Exercise directions>
Find the lines holding the string "checkbox" in the data, then copy all of them.

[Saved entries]
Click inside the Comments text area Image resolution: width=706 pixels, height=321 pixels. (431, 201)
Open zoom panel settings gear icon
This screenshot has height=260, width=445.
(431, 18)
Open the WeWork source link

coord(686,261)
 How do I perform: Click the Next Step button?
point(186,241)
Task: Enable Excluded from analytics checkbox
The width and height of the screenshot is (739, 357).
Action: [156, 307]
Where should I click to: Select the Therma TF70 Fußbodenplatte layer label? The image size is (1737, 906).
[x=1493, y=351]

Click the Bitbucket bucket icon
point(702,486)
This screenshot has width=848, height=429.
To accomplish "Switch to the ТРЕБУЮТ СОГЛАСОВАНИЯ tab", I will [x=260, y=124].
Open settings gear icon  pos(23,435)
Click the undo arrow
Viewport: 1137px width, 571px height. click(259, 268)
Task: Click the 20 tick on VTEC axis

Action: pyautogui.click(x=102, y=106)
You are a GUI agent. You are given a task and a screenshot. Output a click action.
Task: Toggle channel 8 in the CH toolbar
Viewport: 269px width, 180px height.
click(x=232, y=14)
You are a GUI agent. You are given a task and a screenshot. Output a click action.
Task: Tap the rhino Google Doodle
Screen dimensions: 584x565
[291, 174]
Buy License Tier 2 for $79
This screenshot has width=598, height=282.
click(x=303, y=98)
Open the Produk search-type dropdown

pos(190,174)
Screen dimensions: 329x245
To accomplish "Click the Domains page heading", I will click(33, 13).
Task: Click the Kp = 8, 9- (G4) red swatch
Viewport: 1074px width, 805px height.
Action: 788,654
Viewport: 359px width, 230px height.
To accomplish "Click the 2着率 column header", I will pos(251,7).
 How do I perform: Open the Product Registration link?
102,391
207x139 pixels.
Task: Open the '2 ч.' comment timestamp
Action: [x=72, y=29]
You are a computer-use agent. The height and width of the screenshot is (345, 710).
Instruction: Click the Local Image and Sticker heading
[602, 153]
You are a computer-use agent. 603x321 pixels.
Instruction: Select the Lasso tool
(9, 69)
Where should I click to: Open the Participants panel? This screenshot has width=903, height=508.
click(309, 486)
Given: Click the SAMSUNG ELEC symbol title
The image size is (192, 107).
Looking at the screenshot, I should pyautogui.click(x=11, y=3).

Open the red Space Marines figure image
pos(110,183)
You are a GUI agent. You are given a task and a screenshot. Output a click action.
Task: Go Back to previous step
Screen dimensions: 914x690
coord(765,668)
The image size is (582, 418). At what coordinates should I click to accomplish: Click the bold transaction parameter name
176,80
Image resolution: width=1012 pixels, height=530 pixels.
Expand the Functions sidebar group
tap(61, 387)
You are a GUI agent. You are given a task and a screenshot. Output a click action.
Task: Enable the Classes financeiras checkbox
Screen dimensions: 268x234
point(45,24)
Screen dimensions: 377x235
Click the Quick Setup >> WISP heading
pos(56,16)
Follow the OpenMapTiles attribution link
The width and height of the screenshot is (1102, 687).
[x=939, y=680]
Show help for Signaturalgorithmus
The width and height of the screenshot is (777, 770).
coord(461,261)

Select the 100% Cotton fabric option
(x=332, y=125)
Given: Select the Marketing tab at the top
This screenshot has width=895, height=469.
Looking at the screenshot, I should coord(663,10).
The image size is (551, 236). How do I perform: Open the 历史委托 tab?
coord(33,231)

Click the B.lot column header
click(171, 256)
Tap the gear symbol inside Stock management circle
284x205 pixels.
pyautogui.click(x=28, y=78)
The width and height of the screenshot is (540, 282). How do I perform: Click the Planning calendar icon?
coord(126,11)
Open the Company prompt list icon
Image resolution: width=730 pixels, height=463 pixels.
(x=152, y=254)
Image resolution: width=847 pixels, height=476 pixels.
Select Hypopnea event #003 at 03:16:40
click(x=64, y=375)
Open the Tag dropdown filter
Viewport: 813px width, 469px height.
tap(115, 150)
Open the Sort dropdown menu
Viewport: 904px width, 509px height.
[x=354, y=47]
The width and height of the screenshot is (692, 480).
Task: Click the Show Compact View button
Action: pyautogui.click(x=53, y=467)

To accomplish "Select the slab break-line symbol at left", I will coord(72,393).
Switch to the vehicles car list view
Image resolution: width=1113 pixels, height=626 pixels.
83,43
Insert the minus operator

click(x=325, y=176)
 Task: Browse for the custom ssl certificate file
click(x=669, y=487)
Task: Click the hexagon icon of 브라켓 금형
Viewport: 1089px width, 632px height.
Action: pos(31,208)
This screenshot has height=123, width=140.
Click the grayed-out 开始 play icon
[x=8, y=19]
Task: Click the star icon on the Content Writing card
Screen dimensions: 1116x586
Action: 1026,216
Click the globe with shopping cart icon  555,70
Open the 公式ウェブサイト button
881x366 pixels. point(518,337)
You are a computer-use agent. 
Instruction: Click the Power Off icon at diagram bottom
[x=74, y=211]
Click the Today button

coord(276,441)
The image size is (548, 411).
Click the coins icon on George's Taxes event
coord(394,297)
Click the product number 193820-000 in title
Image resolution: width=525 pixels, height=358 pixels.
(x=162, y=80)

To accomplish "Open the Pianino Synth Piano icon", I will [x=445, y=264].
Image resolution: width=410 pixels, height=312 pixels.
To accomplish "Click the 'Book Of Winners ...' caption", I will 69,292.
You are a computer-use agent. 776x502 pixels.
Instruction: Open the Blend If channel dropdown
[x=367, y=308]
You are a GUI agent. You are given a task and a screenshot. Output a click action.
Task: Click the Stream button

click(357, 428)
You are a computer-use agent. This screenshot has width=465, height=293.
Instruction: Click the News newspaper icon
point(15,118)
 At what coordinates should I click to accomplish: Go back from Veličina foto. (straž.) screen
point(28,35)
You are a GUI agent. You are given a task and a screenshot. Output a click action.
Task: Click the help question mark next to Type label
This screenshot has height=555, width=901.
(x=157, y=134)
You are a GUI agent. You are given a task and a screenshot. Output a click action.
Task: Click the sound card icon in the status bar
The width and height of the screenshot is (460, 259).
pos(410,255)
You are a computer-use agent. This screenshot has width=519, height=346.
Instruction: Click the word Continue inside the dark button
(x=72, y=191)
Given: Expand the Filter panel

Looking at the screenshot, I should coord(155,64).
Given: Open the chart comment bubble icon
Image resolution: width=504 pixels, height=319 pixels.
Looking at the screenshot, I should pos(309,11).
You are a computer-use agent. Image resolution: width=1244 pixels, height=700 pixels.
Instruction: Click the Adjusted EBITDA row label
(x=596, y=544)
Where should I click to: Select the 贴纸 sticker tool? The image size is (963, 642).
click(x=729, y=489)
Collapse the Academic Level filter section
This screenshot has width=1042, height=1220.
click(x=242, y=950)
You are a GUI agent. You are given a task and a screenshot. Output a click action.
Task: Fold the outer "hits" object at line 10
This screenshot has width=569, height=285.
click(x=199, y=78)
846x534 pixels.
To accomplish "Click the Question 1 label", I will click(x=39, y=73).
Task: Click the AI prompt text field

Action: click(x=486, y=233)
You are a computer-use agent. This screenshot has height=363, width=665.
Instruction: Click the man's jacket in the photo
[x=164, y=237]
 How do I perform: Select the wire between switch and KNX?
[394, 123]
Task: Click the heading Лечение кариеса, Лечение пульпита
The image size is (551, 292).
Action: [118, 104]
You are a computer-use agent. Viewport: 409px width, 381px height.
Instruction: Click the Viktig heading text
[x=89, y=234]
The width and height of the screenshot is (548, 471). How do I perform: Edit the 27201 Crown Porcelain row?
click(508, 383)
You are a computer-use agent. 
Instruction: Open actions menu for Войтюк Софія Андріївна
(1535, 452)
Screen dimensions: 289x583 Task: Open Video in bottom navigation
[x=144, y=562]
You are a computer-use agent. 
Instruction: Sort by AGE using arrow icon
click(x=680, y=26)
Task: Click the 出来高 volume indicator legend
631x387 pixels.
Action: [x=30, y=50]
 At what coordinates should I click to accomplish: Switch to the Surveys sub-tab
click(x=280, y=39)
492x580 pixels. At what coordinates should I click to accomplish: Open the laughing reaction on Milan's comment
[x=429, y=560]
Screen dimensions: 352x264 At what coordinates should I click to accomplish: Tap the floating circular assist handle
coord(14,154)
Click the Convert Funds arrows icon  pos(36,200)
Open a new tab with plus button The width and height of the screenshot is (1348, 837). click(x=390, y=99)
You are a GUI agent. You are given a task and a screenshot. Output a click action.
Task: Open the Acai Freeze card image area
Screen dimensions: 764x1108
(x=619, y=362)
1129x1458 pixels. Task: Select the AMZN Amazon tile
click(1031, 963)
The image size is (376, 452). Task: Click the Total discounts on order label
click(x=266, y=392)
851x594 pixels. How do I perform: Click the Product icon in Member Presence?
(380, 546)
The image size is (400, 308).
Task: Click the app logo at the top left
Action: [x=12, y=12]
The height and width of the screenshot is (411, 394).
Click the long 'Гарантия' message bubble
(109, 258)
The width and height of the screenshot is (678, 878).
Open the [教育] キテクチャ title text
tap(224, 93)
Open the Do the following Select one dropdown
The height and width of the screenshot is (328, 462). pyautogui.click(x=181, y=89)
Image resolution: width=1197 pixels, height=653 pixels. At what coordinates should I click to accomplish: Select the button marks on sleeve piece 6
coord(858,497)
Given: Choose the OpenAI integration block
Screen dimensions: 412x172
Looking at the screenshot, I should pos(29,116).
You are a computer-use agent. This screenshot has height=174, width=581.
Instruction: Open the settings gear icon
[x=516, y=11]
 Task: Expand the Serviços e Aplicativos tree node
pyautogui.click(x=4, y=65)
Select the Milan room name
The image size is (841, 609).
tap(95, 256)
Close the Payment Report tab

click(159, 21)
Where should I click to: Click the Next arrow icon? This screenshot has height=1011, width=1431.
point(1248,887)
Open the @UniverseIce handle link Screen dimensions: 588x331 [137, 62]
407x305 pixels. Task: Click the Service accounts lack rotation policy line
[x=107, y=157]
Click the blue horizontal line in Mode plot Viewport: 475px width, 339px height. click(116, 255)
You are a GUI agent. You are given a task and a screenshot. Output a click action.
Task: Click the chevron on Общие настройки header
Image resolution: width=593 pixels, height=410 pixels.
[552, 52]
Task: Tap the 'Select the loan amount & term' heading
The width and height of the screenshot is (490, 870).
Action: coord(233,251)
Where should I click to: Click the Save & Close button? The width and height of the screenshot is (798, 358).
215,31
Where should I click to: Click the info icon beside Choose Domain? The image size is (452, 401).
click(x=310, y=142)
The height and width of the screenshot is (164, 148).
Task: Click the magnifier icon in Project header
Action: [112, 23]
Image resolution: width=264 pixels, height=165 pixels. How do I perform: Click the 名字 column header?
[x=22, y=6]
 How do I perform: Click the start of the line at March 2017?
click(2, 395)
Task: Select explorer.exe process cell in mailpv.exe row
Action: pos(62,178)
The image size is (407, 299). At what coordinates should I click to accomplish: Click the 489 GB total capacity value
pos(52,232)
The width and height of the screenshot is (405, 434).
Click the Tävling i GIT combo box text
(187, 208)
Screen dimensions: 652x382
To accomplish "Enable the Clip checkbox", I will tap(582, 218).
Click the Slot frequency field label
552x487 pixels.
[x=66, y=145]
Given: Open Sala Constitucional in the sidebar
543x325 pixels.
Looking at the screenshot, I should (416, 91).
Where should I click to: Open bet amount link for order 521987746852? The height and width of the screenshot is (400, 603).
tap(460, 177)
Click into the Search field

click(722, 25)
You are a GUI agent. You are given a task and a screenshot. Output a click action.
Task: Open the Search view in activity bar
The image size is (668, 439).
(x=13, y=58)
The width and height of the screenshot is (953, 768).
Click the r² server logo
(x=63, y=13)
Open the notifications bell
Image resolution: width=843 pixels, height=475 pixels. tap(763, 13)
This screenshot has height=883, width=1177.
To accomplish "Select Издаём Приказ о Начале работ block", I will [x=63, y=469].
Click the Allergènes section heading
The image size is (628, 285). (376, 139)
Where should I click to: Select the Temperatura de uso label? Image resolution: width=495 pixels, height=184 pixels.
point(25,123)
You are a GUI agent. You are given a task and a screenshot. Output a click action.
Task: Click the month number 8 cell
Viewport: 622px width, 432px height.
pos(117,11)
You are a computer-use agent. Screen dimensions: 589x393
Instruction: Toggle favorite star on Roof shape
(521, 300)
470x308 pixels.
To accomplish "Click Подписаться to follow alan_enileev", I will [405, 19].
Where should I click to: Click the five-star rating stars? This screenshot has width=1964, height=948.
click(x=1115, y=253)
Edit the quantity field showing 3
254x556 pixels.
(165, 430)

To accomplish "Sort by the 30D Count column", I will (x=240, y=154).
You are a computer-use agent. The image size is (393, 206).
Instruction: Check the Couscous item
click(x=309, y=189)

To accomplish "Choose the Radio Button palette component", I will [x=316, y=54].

Response to the exercise>
Task: Enable Excluded from analytics checkbox
Task: Enable the Classes financeiras checkbox
To accomplish "Enable the Clip checkbox", I will tap(582, 218).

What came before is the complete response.